Between school plays, little league teams and numerous other ways, we have all been given roles that we thought were below us.

We wanted the leading role, but got curtain duty.

We wanted to pitch, but got stuck in right field.

What was that role for you? (Or maybe I’m just speaking for myself.)

Like a director of a play, pastors view all the parts of our church in terms of how they contribute to the whole. Pastors determine what is primary, what is secondary and what is tertiary. You have to do this if you want to be a good leader.

The problem is when pastors do this to their church members and attenders, too.

We have a tendency to cast them for roles based on our concept of our church’s narrative, rather than on the basis of God’s grand unfolding narrative for his kingdom.

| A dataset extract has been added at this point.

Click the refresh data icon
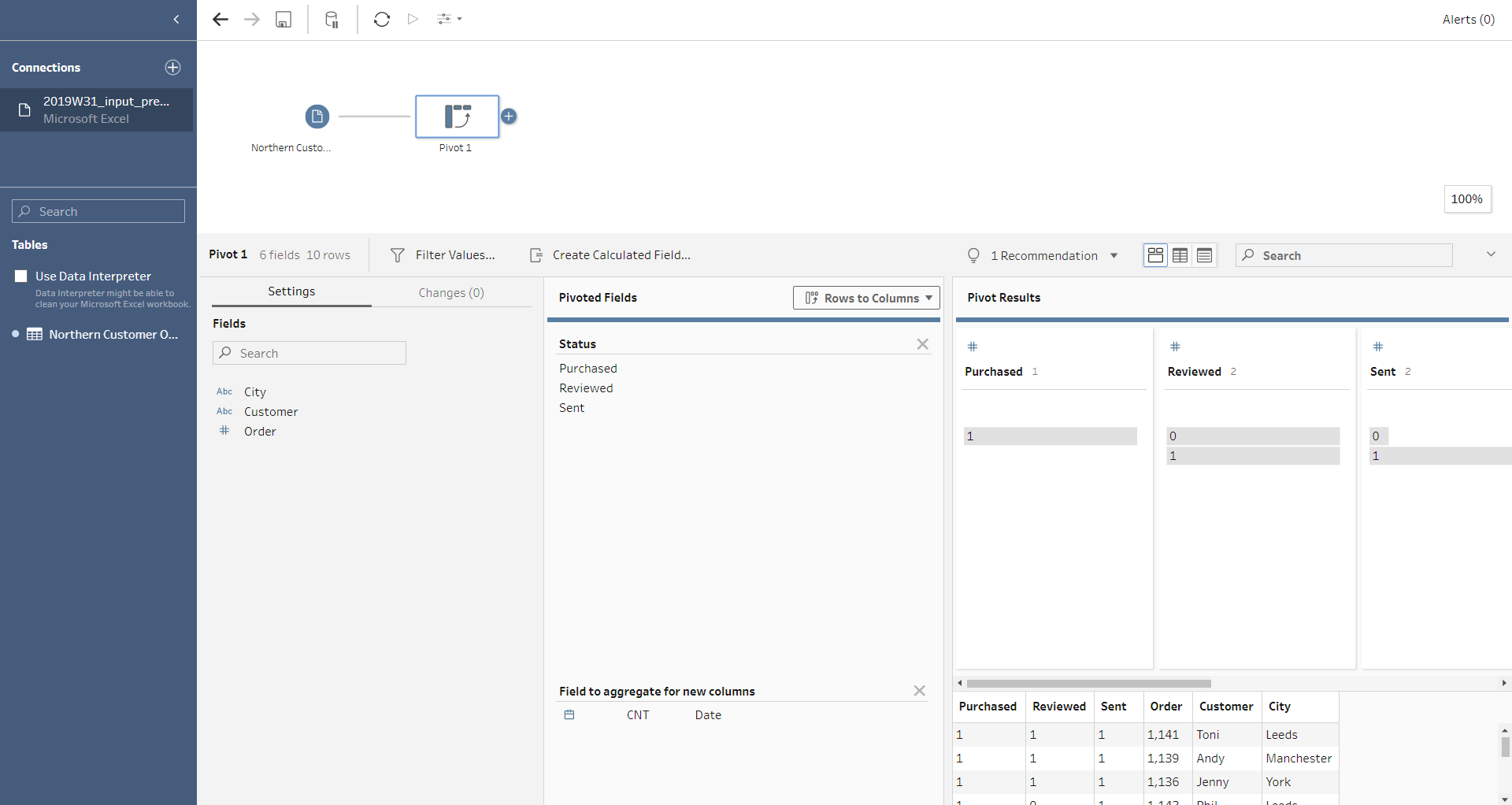 point(382,20)
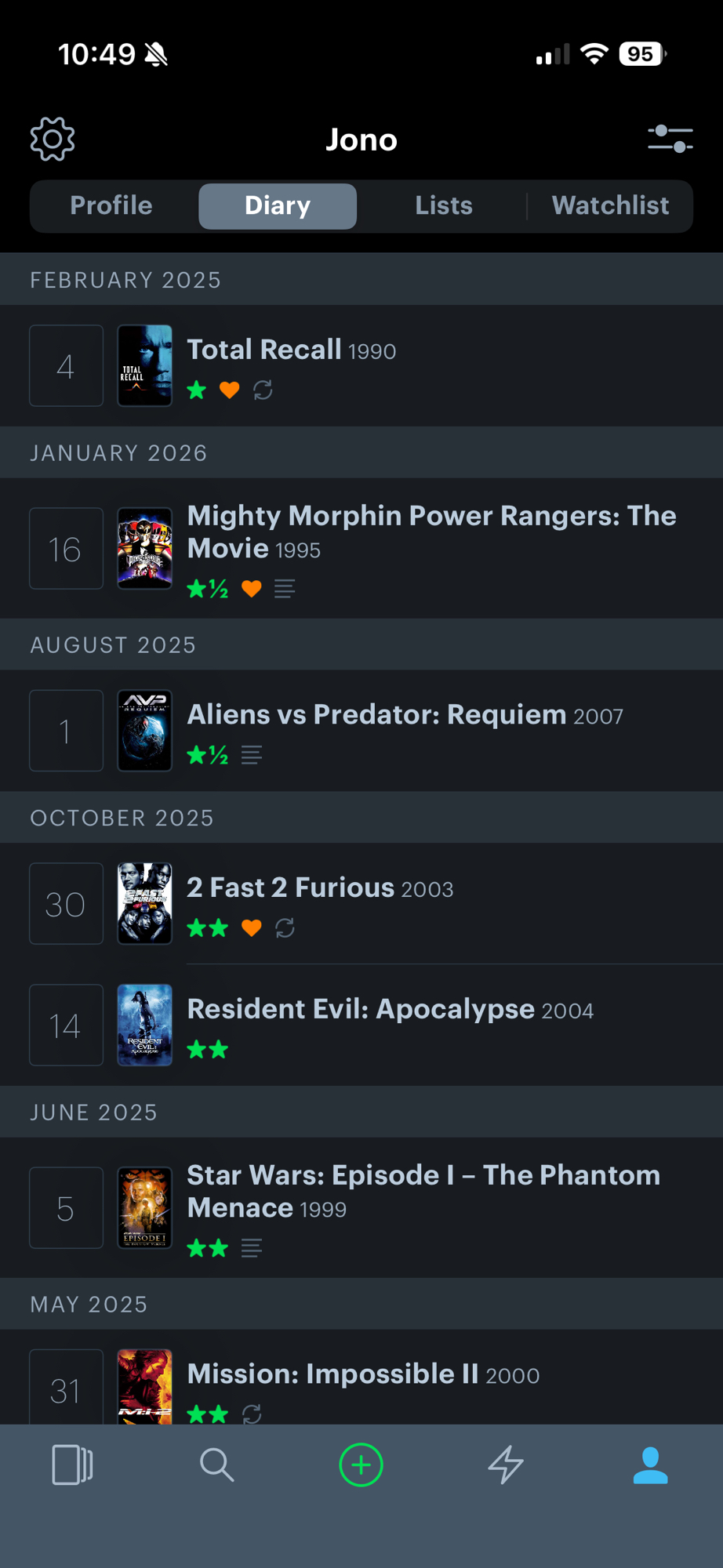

Three ways NOT to cast your church members and attenders:

1. Extras.

Extras don’t affect the storyline at all. They add motion to the scenery. They are props.

Is that how you view visitors?

Is that how you view people who don’t serve or lead?

In the drama that God has written for human history, there are no extras. Everyone is wrapped in a narrative of their own. The fact that God wrote their story gives it dignity and purpose.

Your job as a pastor is to learn whether and how Jesus has become the main character of everyone in your church.

If your church is too big for that, then you need to facilitate it through your elders, small groups, an assimilation process, etc. You are, after all, responsible for the care of their souls (Heb. 13:17).